** ASSIGNMENT **
The entries should be given again so that each one matches the original exactly.

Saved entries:
*** Block opens ***
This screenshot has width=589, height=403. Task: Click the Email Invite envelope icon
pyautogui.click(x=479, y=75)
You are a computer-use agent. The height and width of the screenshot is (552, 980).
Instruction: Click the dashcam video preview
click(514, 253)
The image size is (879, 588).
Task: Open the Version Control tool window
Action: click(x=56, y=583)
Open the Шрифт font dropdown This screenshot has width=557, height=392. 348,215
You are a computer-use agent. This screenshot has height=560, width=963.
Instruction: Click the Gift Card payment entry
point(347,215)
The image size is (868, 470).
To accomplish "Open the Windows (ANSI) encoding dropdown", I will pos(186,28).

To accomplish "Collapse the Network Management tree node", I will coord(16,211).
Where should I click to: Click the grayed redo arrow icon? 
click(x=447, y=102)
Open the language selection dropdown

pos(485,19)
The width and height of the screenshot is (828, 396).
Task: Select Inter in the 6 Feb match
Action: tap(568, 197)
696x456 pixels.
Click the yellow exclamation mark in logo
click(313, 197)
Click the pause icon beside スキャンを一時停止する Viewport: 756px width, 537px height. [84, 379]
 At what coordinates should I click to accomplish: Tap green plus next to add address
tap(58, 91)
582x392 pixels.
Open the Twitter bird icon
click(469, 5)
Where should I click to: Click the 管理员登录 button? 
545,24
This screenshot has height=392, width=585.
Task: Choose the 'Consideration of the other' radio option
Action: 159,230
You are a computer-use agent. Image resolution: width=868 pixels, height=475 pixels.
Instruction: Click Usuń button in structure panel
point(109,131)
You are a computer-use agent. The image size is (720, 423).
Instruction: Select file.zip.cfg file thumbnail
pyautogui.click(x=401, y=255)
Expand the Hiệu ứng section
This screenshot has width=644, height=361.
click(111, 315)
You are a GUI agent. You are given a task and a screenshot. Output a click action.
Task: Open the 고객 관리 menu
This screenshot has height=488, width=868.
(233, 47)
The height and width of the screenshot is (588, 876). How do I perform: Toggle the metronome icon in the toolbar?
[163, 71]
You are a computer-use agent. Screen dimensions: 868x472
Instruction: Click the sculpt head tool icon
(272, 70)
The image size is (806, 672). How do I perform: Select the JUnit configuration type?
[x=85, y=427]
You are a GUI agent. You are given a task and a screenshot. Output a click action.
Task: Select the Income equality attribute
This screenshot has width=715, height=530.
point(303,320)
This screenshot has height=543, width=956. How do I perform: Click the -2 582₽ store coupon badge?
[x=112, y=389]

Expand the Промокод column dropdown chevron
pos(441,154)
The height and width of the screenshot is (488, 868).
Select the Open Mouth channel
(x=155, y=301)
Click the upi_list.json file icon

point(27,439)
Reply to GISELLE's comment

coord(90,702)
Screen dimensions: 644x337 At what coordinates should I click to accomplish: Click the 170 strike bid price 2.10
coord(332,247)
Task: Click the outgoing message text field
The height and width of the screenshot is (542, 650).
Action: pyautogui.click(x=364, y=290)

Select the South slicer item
*** Block closes ***
** SOLUTION FOR THIS PROBLEM **
This screenshot has width=589, height=403. Task: Click the Email Invite envelope icon
pyautogui.click(x=479, y=75)
You are a computer-use agent. The height and width of the screenshot is (552, 980).
Instruction: Click the dashcam video preview
click(514, 253)
The image size is (879, 588).
Task: Open the Version Control tool window
Action: click(x=56, y=583)
Open the Шрифт font dropdown This screenshot has width=557, height=392. 348,215
You are a computer-use agent. This screenshot has height=560, width=963.
Instruction: Click the Gift Card payment entry
point(347,215)
The image size is (868, 470).
To accomplish "Open the Windows (ANSI) encoding dropdown", I will pos(186,28).

To accomplish "Collapse the Network Management tree node", I will coord(16,211).
Where should I click to: Click the grayed redo arrow icon? 
click(x=447, y=102)
Open the language selection dropdown

pos(485,19)
The width and height of the screenshot is (828, 396).
Task: Select Inter in the 6 Feb match
Action: tap(568, 197)
696x456 pixels.
Click the yellow exclamation mark in logo
click(313, 197)
Click the pause icon beside スキャンを一時停止する Viewport: 756px width, 537px height. [84, 379]
 At what coordinates should I click to accomplish: Tap green plus next to add address
tap(58, 91)
582x392 pixels.
Open the Twitter bird icon
click(469, 5)
Where should I click to: Click the 管理员登录 button? 
545,24
This screenshot has height=392, width=585.
Task: Choose the 'Consideration of the other' radio option
Action: 159,230
You are a computer-use agent. Image resolution: width=868 pixels, height=475 pixels.
Instruction: Click Usuń button in structure panel
point(109,131)
You are a computer-use agent. The image size is (720, 423).
Instruction: Select file.zip.cfg file thumbnail
pyautogui.click(x=401, y=255)
Expand the Hiệu ứng section
This screenshot has width=644, height=361.
click(111, 315)
You are a GUI agent. You are given a task and a screenshot. Output a click action.
Task: Open the 고객 관리 menu
This screenshot has height=488, width=868.
(233, 47)
The height and width of the screenshot is (588, 876). How do I perform: Toggle the metronome icon in the toolbar?
[163, 71]
You are a computer-use agent. Screen dimensions: 868x472
Instruction: Click the sculpt head tool icon
(272, 70)
The image size is (806, 672). How do I perform: Select the JUnit configuration type?
[x=85, y=427]
You are a GUI agent. You are given a task and a screenshot. Output a click action.
Task: Select the Income equality attribute
This screenshot has width=715, height=530.
point(303,320)
This screenshot has height=543, width=956. How do I perform: Click the -2 582₽ store coupon badge?
[x=112, y=389]

Expand the Промокод column dropdown chevron
pos(441,154)
The height and width of the screenshot is (488, 868).
Select the Open Mouth channel
(x=155, y=301)
Click the upi_list.json file icon

point(27,439)
Reply to GISELLE's comment

coord(90,702)
Screen dimensions: 644x337 At what coordinates should I click to accomplish: Click the 170 strike bid price 2.10
coord(332,247)
Task: Click the outgoing message text field
The height and width of the screenshot is (542, 650).
Action: pyautogui.click(x=364, y=290)

Select the South slicer item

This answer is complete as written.